Arthur parou a poucos metros. Ele não recuou, nem buscou uma arma. Em vez disso, desbloqueou o celular, exibindo a interface do Protocolo Valente-Pai. A tela brilhava com o fluxo de dados em tempo real da holding.
— Roberto, não é? — Arthur perguntou, a voz calma, quase impessoal. — Sua filha estuda no Colégio Santa Cecília. A mensalidade vence amanhã. Salles te prometeu um bônus, mas esqueceu de mencionar que, se você me tocar, o protocolo de segurança da holding bloqueia automaticamente todas as contas vinculadas ao seu CPF. Você não será apenas demitido; será apagado do sistema bancário antes do amanhecer.
O segurança vacilou. A autoridade de Salles, antes absoluta, desintegrou-se diante da precisão da ameaça. O homem olhou para o celular de Arthur, depois para os companheiros, e deu um passo atrás, abrindo caminho. Arthur passou por eles sem olhar para trás; o peso da chave no bolso era o seu verdadeiro escudo.
Na sede da holding, a atmosfera era de velório. Arthur entrou na sala de reuniões sem bater. Ricardo Salles estava na cabeceira, a gravata frouxa, as mãos trêmulas sobre papéis inúteis. Os conselheiros, antes submissos, viraram-se em uníssono.
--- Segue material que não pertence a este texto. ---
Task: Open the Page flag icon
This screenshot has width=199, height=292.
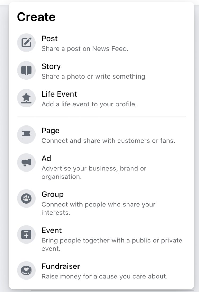Action: coord(26,135)
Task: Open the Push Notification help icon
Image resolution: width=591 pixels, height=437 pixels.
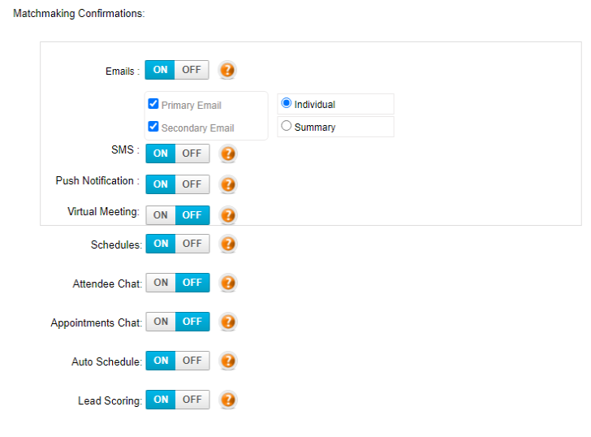Action: (228, 184)
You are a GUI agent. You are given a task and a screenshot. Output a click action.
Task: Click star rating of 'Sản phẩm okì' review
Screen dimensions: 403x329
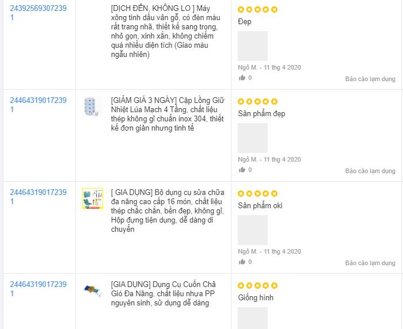coord(257,193)

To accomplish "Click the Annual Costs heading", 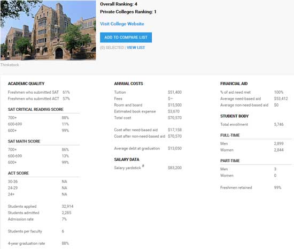I will tap(128, 84).
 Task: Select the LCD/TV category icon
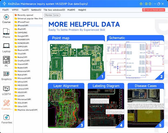[x=6, y=90]
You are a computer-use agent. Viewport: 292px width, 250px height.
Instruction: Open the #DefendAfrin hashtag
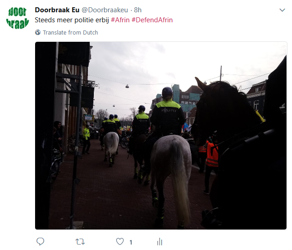(x=152, y=20)
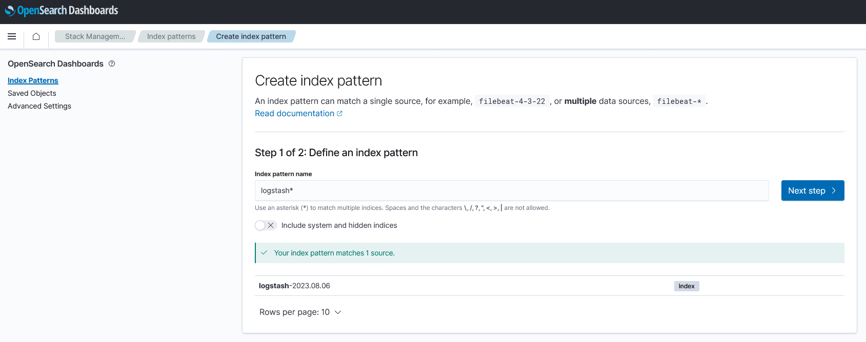Screen dimensions: 866x342
Task: Click the OpenSearch Dashboards logo
Action: pyautogui.click(x=62, y=11)
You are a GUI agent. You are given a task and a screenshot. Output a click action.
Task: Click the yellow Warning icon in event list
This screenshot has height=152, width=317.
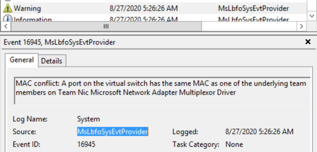pos(7,8)
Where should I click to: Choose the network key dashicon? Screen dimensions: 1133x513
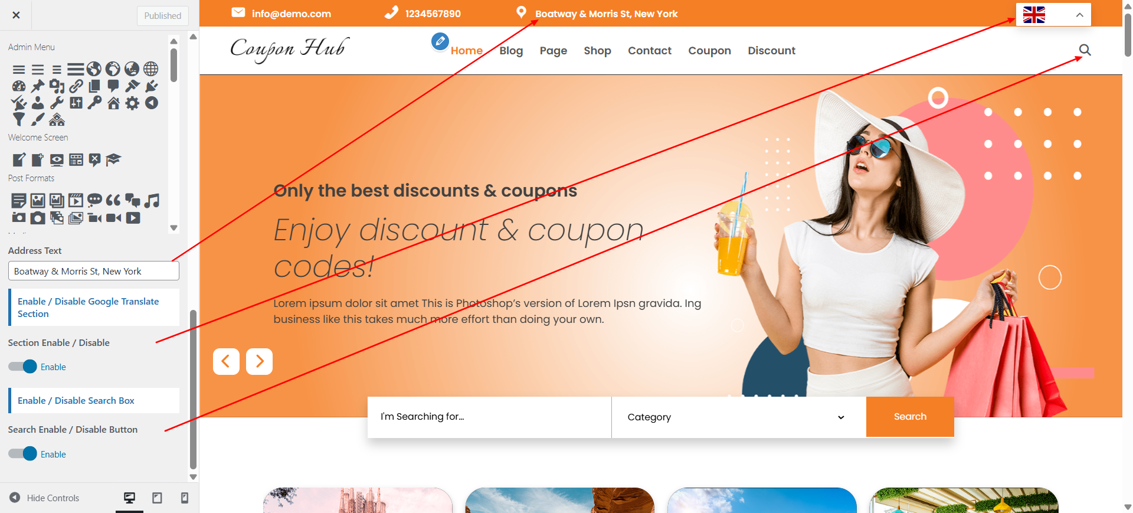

— A auditoria não é mais uma opção, Ricardo. É uma necessidade — Arthur declarou, deslizando uma cópia dos registros sobre a mesa. — O conselho agora sabe quem você serve e como você chegou aqui.
O silêncio na sala foi absoluto. Salles tentou articular uma defesa, mas o Sr. Mendes, decano do conselho, levantou a mão, cortando-o. A manobra de Salles, desenhada para consolidar poder, tornara-se a armadilha que o prendia.
Mais tarde, isolado em seu escritório, Salles discou para Sotto. O telefone atendeu no primeiro toque.
— O garoto tem a chave, Sotto. Ele está bloqueando o acesso ao cofre principal — Salles sibilou, a voz falhando. — Se a auditoria entrar amanhã, meu nome não será o único a cair.
Do outro lado, a voz de V.M. Sotto era cirúrgica.
— Você foi pago para manter o legado dos Valente enterrado, Ricardo. Se o túmulo foi aberto, o problema é seu. Limpe a casa antes do sol nascer, ou você será o primeiro a ser varrido.
O tom de discagem soou como uma sentença. Salles arremessou o aparelho contra a parede. A auditoria estava marcada para o amanhecer. Arthur, observando a movimentação da holding pelas câmeras de segurança, sabia que o xeque-mate estava próximo. A auditoria era o campo de batalha, e ele detinha o mapa das minas.